En Chile, la imprenta propiamente tal no apareció sino hasta 1812, pero en cuanto se dispuso de ella, fue utilizada en forma práctica, rápida y eficaz para reaccionar a la inesperada situación desencadenada en 1808. Ejemplo de lo expuesto se encuentra en los llamados primeros impresos chilenos, en los cuales encontramos tanto una apelación abstracta al pueblo, como una generalizada opinión negativa respecto del llamado «bajo pueblo». Mientras unos planteaban abiertamente que concebían la sociedad desigual como natural, otros le hablaban a un público sin rostro pues necesitaban a la población para combatir. Leonardo León ha sostenido, para el caso chileno, que la actitud «antipopular de la elite» es elemento significativo en las guerras de independencia: «no se puede ignorar que el trasfondo del proceso histórico que tuvo lugar durante ese período fue teñido por el terror que inspiraban a los patricios la inmensa masa de hombres y mujeres de piel cobriza que desde el anonimato hacían sentir su presencia en la escena nacional» («Reclutas…» 251).

====

* CONSIGNA
Prolonga el fragmento sobre la imprenta y los primeros impresos chilenos a partir de su última oración. Las entradas no hacen falta para esta actividad.

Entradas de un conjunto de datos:
====

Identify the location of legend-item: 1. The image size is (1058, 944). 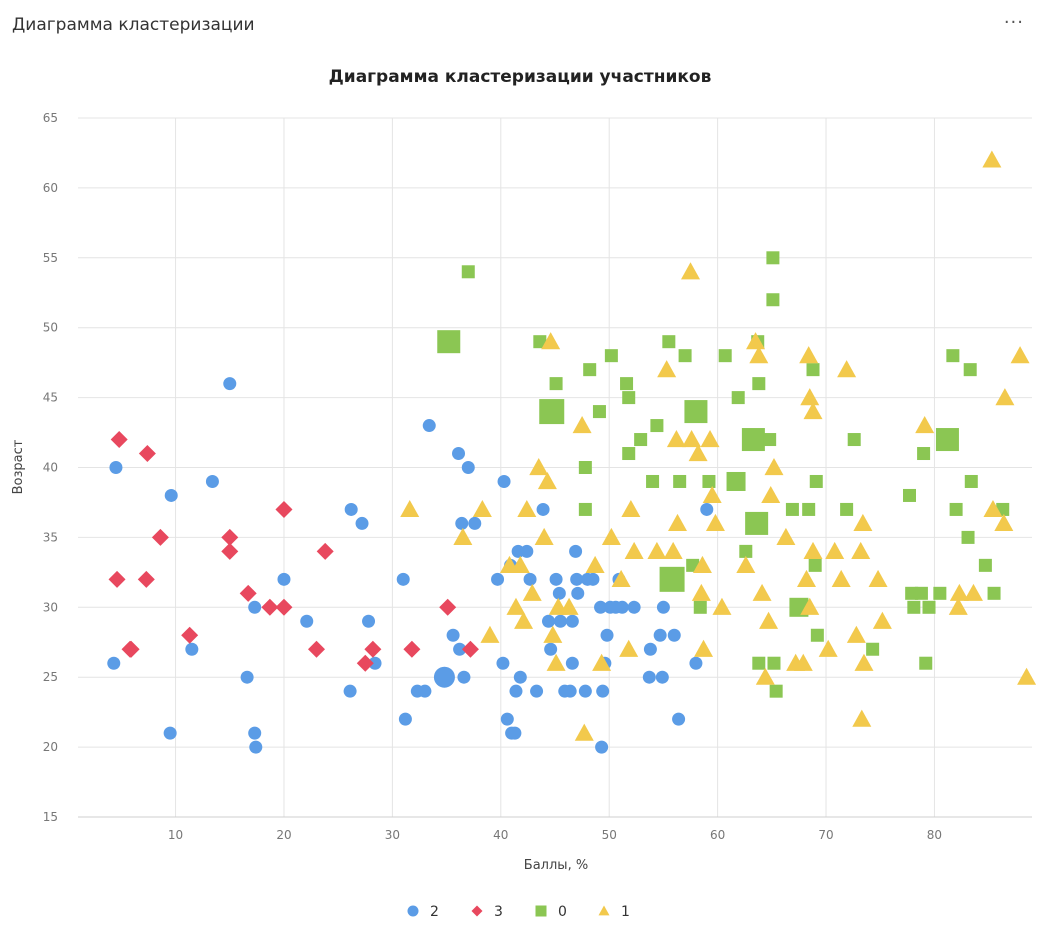
(614, 912).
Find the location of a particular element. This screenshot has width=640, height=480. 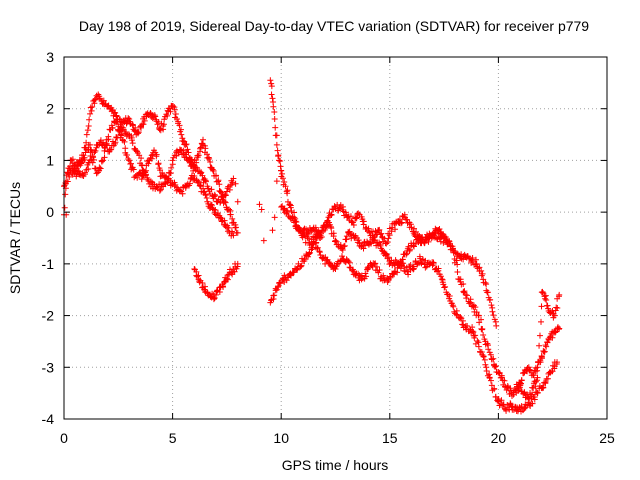

x-tick-label: 15 is located at coordinates (390, 438).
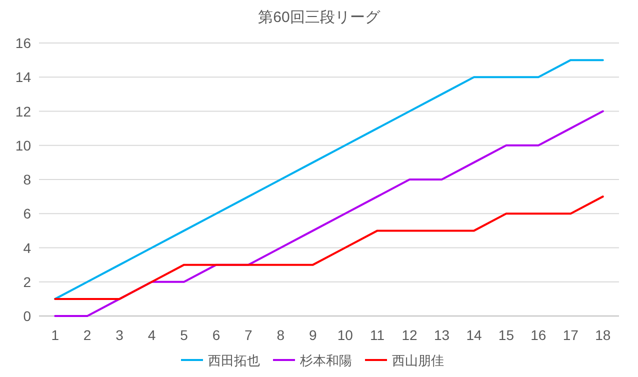 This screenshot has height=377, width=638. What do you see at coordinates (23, 43) in the screenshot?
I see `ytick: 16` at bounding box center [23, 43].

====

* RESPUESTA ESCRITA
A diferencia de los centros virreinales americanos, en el «Reino de Chile» (nombre usado tanto en impresos patriotas como realistas) la aparición de los impresos sin permisos previos fue una «explosión» ante la casi total ausencia de impresos locales en el siglo precedente56. En dicha centuria ya existía la convicción respecto a que los papeles periódicos permitían «fijar la opinión». En 1810, cuando en Chile ya se sabía de la deposición del último representante del rey –Bernardo García Carrasco–, uno de los líderes patriotas, Bernardo O’Higgins, escribía a sus amigos ingleses para conseguir una imprenta y un tipógrafo «advirtiendo que no era fácil conducir la opinión, y que la palabra por muy enfervorizada y constante no era capaz de reducir la terquedad de tantos» (Villar 11). Juan Egaña, destacado intelectual de la llamada Patria Nueva, le pidió al presidente de la Primera Junta de Gobierno, don Mateo de Toro y Zambrano, que «convendría en las críticas circunstancias del día costear una imprenta, aunque sea del fondo más sagrado, para uniformar a la opinión pública a los principios del Gobierno» (11). A fines de 1811, bajo el gobierno de José Miguel Carrera, llegó la primera imprenta manejada por tipógrafos norteamericanos.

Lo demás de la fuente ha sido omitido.